Updated: October 3, 2015
Using HAD Monitor
HAD Monitor is an automated DNSSEC outage finder from NIST. It regularly scans .gov looking for DNSSEC problems.
HAD Monitor is an interesting resource but it should be taken with a big grain of salt. Although DNSSEC is unreliable, HAD Monitor frequently and dramatically overstates the severity of outages.

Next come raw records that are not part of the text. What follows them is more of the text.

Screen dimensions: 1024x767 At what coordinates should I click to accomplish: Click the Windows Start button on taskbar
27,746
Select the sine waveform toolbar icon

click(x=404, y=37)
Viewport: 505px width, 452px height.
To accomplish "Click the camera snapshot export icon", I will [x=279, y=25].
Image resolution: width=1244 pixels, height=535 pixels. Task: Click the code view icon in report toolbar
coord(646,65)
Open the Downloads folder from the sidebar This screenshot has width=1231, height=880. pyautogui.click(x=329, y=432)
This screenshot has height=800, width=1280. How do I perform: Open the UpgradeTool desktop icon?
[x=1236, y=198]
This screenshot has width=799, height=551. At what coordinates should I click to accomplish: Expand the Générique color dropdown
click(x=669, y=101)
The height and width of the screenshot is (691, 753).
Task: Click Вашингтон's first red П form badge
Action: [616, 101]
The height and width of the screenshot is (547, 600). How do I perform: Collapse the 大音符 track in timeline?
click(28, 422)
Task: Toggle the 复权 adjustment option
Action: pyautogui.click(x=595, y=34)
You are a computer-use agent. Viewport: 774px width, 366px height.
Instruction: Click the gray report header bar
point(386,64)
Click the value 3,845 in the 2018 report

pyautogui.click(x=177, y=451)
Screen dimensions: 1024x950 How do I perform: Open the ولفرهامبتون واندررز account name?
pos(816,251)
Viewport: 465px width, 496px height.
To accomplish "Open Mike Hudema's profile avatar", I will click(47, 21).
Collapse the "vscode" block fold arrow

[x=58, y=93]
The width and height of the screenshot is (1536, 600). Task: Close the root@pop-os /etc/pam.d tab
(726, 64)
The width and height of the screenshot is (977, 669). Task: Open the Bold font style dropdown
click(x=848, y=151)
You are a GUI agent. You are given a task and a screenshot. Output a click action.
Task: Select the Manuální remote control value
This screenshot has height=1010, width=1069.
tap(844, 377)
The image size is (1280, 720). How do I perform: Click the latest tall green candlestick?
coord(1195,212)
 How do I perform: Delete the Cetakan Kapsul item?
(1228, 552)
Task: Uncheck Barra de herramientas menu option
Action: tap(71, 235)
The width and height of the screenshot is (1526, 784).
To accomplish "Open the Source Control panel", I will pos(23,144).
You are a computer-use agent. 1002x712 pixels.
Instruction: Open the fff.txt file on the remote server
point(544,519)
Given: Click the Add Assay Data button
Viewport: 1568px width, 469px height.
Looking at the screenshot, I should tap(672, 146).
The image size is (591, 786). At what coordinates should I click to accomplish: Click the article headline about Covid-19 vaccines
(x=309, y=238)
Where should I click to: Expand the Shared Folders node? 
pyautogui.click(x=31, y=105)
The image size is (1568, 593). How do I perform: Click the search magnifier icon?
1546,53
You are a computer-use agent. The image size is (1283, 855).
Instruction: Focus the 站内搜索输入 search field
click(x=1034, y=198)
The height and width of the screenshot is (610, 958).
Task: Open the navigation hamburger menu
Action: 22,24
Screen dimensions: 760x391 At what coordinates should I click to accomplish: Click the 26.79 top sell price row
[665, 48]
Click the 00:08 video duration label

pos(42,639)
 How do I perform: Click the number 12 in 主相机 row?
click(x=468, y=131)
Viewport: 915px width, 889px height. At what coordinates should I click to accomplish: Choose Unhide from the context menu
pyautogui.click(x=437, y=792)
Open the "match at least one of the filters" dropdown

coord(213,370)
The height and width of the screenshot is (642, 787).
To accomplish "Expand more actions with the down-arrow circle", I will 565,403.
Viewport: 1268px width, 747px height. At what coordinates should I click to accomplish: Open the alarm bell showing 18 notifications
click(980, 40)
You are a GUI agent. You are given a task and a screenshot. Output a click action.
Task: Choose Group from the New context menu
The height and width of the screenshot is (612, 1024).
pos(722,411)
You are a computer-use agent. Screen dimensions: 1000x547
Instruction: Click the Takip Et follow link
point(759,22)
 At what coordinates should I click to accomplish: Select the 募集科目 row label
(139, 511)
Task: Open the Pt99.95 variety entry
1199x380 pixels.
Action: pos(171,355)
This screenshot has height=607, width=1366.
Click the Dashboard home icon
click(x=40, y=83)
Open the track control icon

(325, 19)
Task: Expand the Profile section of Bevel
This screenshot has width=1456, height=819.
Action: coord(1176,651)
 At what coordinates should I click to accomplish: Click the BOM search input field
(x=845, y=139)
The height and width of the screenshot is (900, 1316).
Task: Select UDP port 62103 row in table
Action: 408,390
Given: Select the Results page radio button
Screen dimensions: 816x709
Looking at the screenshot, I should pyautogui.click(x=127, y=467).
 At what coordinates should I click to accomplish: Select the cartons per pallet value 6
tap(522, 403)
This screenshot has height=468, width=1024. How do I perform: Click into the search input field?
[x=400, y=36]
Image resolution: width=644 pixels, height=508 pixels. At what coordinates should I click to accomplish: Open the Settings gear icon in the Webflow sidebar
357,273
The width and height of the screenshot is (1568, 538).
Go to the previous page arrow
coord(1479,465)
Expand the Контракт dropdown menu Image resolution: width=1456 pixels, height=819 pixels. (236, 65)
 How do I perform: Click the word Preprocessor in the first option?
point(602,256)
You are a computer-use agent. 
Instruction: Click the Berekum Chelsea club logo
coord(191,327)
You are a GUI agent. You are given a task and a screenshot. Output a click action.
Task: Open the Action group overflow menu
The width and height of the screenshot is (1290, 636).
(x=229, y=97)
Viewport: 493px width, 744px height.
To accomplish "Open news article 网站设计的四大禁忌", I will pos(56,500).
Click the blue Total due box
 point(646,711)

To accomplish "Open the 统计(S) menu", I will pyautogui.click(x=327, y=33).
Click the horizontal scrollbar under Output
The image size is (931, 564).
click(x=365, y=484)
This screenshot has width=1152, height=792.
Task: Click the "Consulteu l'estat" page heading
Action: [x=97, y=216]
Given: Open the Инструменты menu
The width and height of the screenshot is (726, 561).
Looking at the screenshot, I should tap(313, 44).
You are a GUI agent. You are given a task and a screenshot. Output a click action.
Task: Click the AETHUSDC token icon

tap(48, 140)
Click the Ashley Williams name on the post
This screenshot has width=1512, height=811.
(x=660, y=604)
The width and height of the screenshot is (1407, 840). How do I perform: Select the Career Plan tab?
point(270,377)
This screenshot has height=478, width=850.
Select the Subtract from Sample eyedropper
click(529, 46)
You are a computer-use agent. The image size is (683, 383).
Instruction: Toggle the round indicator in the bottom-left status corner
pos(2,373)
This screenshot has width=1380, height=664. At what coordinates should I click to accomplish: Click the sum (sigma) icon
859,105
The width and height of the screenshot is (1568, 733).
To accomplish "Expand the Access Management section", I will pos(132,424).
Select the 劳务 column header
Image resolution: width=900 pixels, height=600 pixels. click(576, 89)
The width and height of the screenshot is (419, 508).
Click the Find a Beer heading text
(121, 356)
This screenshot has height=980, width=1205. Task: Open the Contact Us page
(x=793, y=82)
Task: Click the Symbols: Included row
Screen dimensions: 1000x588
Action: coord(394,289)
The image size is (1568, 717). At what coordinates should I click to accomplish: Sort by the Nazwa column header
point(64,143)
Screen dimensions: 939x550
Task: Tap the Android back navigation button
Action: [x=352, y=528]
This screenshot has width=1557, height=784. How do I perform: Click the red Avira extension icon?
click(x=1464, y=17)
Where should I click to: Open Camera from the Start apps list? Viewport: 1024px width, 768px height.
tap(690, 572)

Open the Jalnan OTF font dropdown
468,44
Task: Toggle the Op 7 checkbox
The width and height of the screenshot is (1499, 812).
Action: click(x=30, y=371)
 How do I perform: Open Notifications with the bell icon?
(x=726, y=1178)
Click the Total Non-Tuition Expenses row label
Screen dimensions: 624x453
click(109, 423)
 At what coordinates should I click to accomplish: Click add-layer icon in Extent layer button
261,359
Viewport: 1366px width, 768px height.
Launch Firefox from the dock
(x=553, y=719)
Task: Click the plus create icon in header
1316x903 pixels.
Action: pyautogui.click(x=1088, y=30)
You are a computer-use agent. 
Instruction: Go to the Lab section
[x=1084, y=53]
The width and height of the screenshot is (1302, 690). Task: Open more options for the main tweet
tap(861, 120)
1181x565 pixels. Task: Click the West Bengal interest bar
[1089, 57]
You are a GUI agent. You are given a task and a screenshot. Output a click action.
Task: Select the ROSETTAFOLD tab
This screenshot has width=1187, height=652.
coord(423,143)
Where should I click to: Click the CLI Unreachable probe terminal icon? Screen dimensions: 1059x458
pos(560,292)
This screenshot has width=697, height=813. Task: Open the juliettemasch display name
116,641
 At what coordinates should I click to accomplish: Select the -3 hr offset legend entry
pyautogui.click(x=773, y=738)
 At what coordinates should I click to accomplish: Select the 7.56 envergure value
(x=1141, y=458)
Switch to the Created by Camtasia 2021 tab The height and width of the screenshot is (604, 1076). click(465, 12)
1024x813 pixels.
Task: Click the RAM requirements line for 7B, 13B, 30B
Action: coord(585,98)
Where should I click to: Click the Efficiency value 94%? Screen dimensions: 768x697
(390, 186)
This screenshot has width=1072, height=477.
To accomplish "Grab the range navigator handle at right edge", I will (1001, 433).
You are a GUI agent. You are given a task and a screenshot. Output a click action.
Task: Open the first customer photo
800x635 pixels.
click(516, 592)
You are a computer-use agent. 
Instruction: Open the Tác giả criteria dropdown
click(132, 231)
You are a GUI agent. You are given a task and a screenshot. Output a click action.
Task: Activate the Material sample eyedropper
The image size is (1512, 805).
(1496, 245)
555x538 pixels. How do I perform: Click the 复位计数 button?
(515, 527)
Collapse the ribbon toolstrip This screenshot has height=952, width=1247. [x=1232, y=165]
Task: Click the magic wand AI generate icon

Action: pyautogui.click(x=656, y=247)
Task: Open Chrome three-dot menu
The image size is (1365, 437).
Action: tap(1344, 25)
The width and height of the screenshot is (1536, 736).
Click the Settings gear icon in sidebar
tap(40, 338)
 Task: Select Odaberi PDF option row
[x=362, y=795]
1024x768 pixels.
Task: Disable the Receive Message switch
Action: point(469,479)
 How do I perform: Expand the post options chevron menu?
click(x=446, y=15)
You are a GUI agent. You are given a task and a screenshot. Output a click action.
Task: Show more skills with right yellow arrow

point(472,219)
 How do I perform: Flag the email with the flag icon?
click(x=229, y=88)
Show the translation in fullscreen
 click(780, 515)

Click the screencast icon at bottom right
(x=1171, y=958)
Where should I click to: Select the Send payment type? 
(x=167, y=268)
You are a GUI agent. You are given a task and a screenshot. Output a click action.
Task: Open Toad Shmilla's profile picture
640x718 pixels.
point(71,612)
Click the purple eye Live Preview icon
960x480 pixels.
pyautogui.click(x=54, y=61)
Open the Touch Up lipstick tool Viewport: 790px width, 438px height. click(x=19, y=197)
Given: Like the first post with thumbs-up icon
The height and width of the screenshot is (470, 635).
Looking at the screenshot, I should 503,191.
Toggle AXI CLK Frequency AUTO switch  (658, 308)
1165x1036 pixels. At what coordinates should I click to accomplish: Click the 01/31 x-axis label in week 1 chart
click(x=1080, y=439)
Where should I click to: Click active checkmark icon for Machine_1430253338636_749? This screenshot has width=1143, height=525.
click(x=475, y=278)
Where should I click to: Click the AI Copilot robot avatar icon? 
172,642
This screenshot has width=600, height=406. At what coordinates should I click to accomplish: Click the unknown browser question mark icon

Observe: "SCIJINKS.GOV is back to normal #DNSSEC operations after 274 days." Wow. 274 days would merit (at the time of this writing!) a spot on the Long DNSSEC Outages section. Only problem is, the outage lasted only a day, practically too short to even notice by DNSSEC standards:
- 2015-10-01 07:27:45 UTC — no DNSSEC outage yet
- 2015-10-01 15:27:10 UTC — algorithm errors
- 2015-10-01 23:27:31 UTC — algorithm errors
- 2015-10-02 04:05:25 UTC — fixed
Note that this type of DNSSEC error results in a DNSSEC outage for users of Unbound, but not BIND. We're certainly not talking about a 274 day outage. I think HAD Monitor has some crazy bugs.
So use it as a basic guide, but there are much better tools and sources of information on DNSSEC outages.